> **Aim**: Substitute "review" for "comment" in the part of the listing that opens with the line containing "Given: Vote 有用 on the 无间道 comment" and runs through the end of the listing, changing nothing else. Reproduce only those lines, without the pictures.

# start of Task data

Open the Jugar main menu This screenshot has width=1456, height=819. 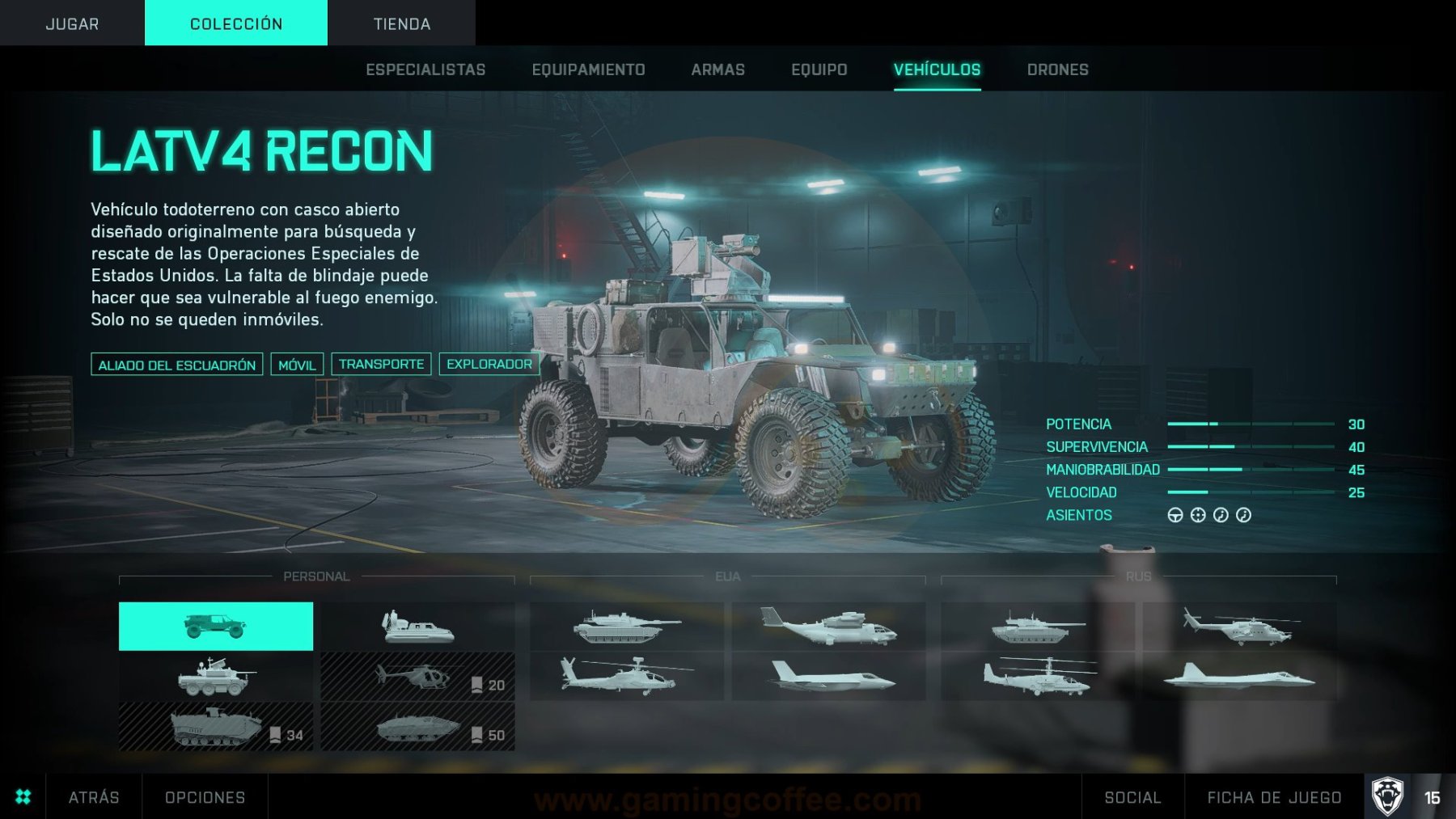pos(72,23)
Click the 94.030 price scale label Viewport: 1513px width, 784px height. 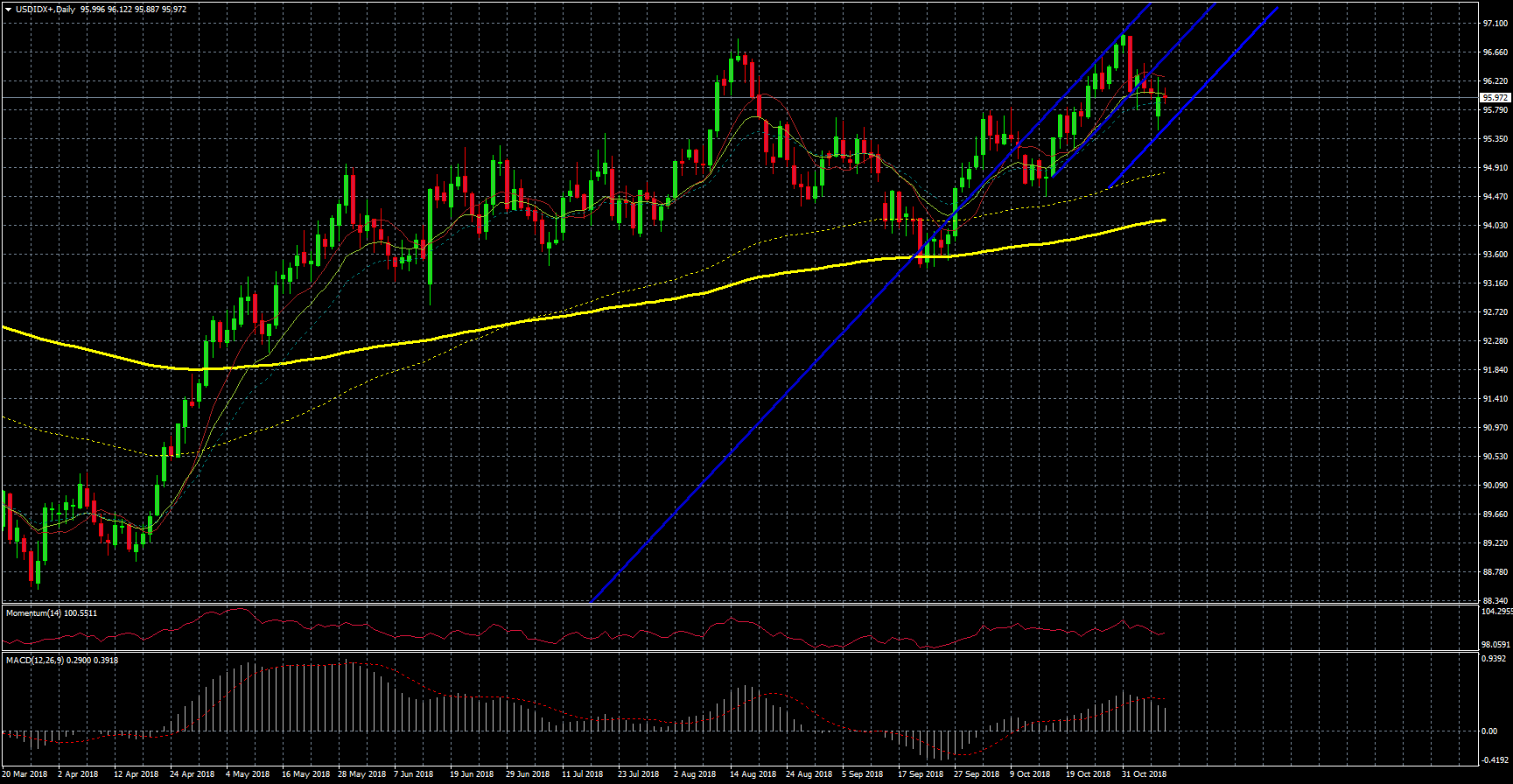click(x=1495, y=226)
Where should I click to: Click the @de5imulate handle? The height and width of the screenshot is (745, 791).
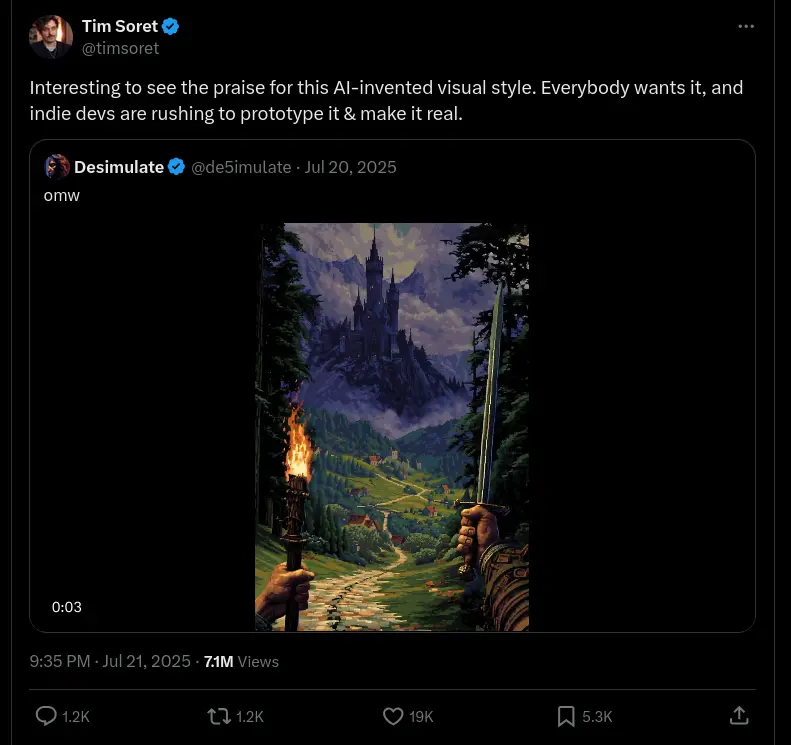241,167
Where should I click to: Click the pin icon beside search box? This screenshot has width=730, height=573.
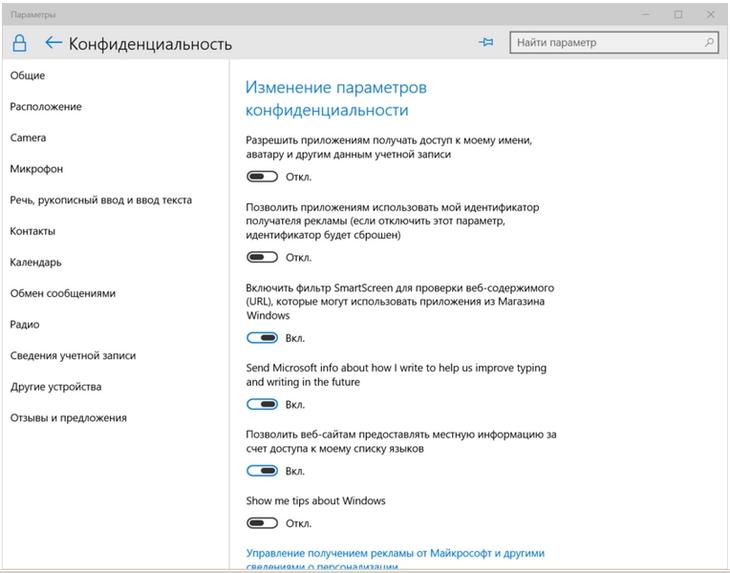[x=486, y=42]
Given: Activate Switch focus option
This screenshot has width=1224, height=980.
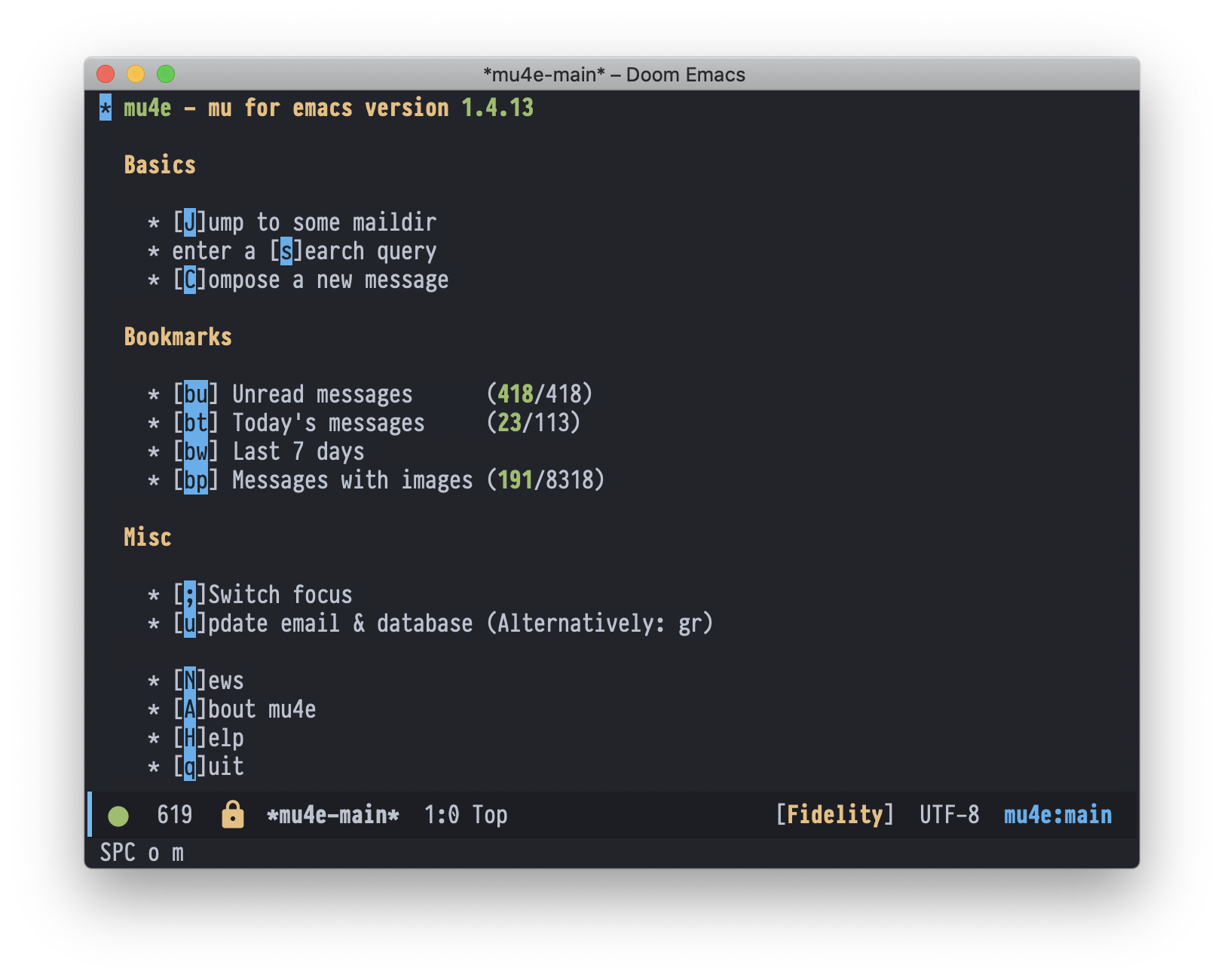Looking at the screenshot, I should click(191, 594).
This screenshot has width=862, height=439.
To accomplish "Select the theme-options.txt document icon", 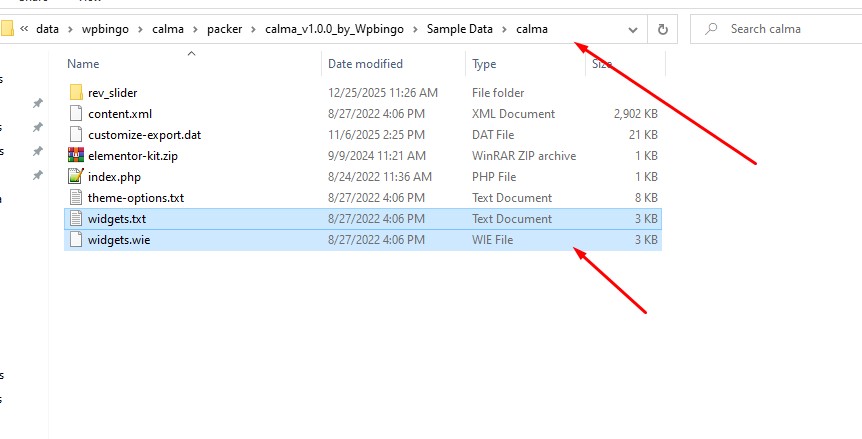I will coord(76,198).
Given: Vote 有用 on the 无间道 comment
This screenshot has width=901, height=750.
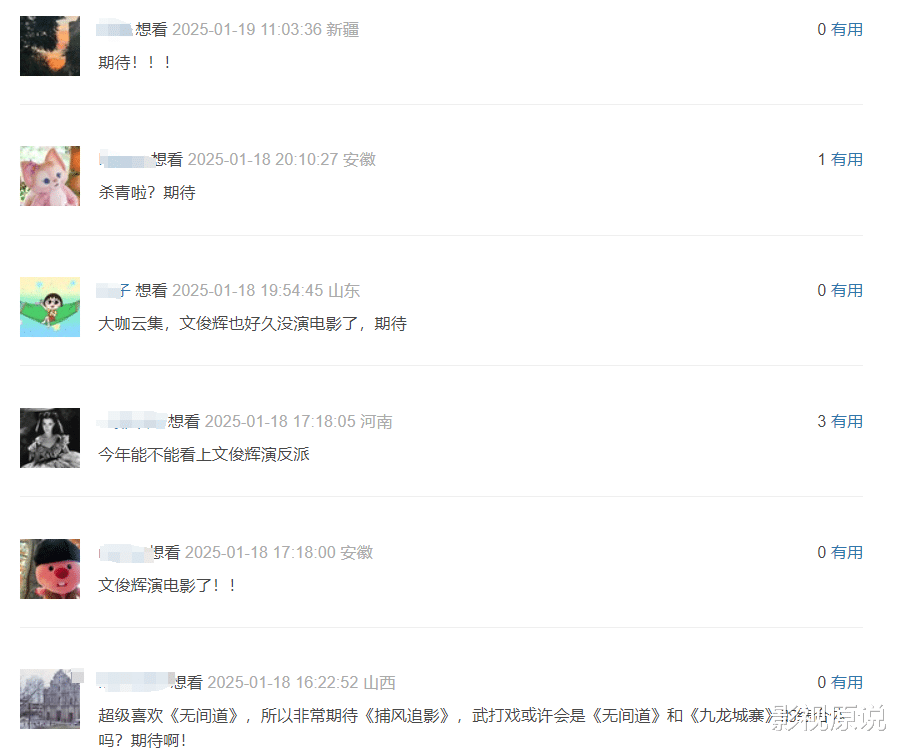Looking at the screenshot, I should tap(847, 682).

# end of Task data

> **Task result**:
Given: Vote 有用 on the 无间道 review
This screenshot has width=901, height=750.
Looking at the screenshot, I should tap(847, 682).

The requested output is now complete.